(Collected data entries)
:::

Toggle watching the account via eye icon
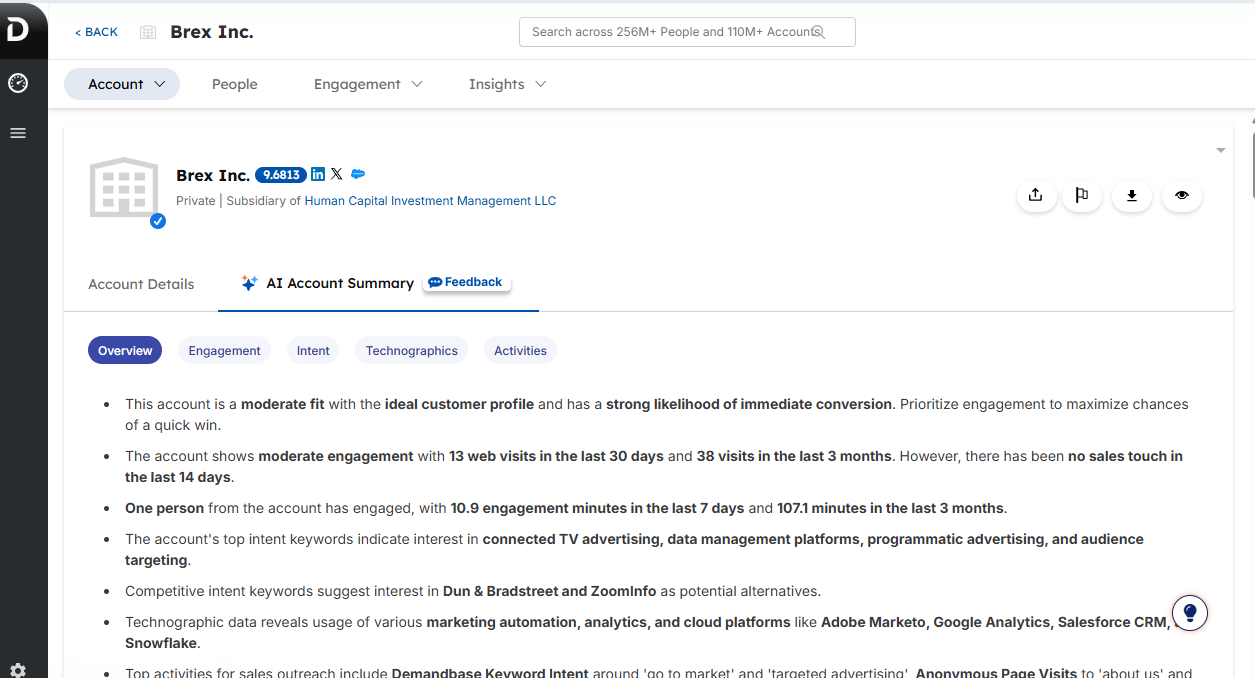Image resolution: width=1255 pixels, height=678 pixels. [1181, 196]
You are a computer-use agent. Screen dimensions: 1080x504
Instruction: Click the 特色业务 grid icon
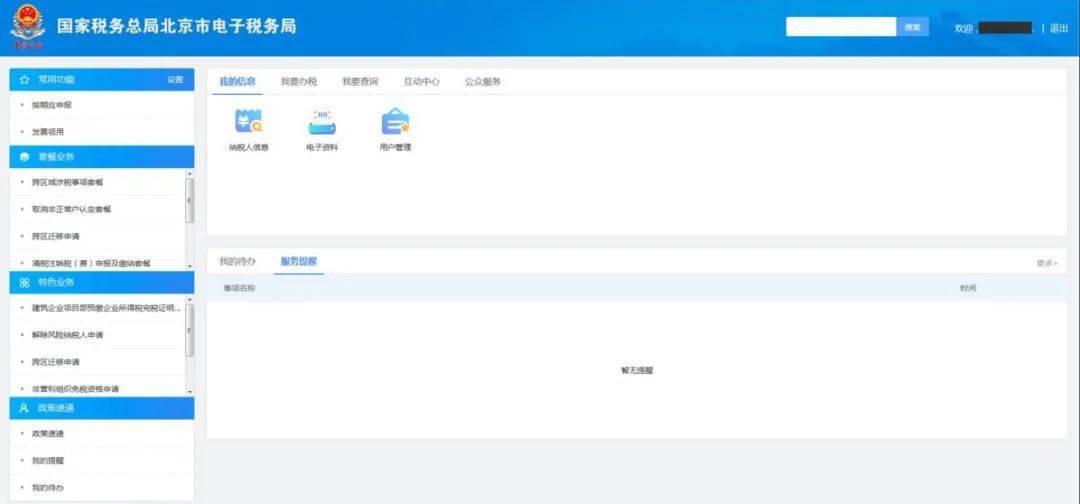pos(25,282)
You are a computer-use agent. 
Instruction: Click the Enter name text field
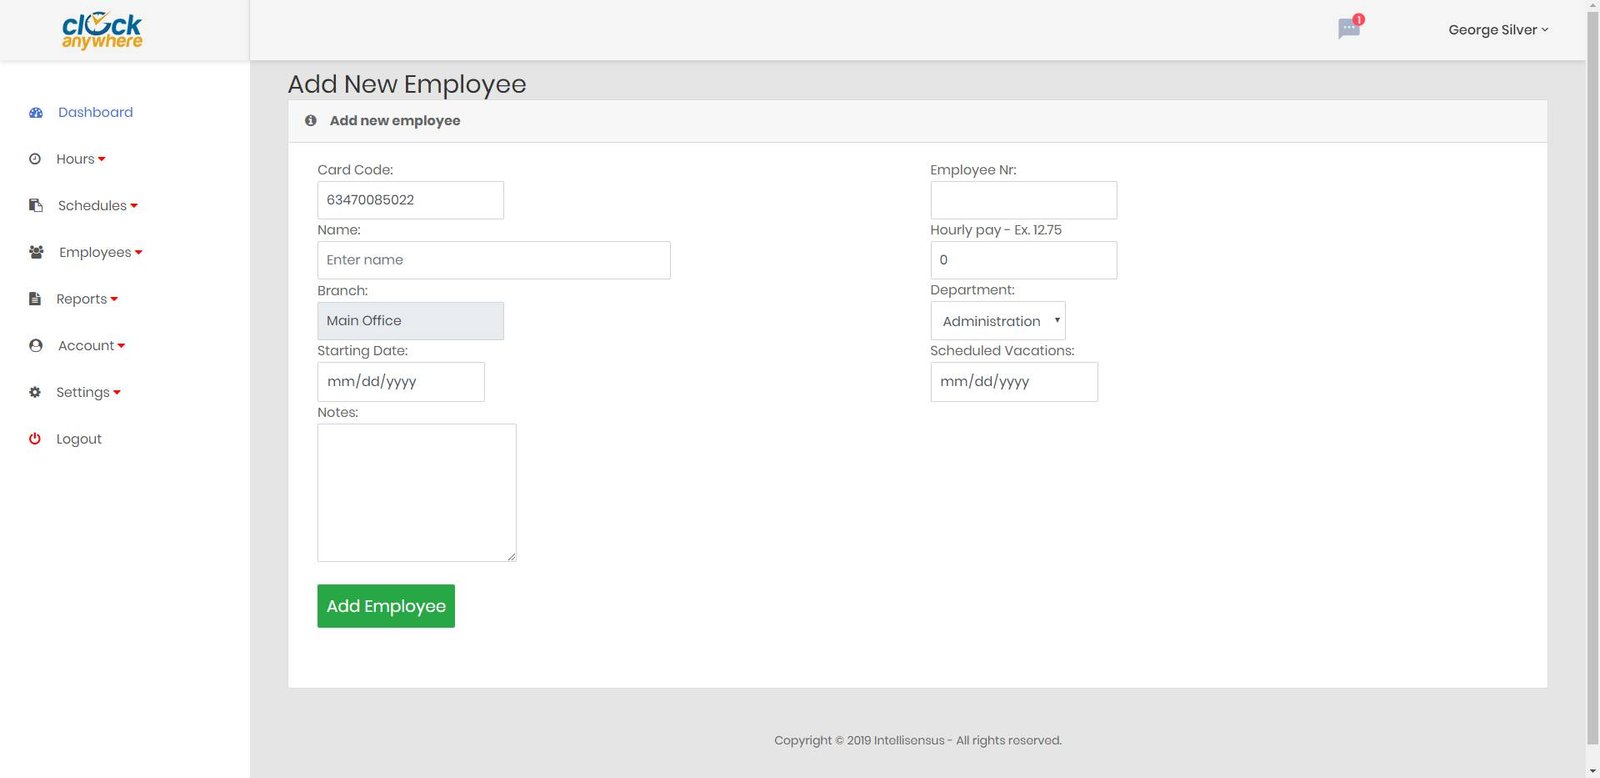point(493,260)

:::

» What you need to do
Rewrite all of the material above, swapping every occurrence of "computer-use agent" for "screen assistant" and changing nothing else. Omit the pictures from the answer.

» Written answer
Toggle watching the account via eye icon
Image resolution: width=1255 pixels, height=678 pixels. [1181, 196]
You are a screen assistant. Screen dimensions: 1080x504
Instruction: Click the 特色业务 grid icon
pos(25,282)
You are a screen assistant. 
Instruction: Click the Enter name text field
point(493,260)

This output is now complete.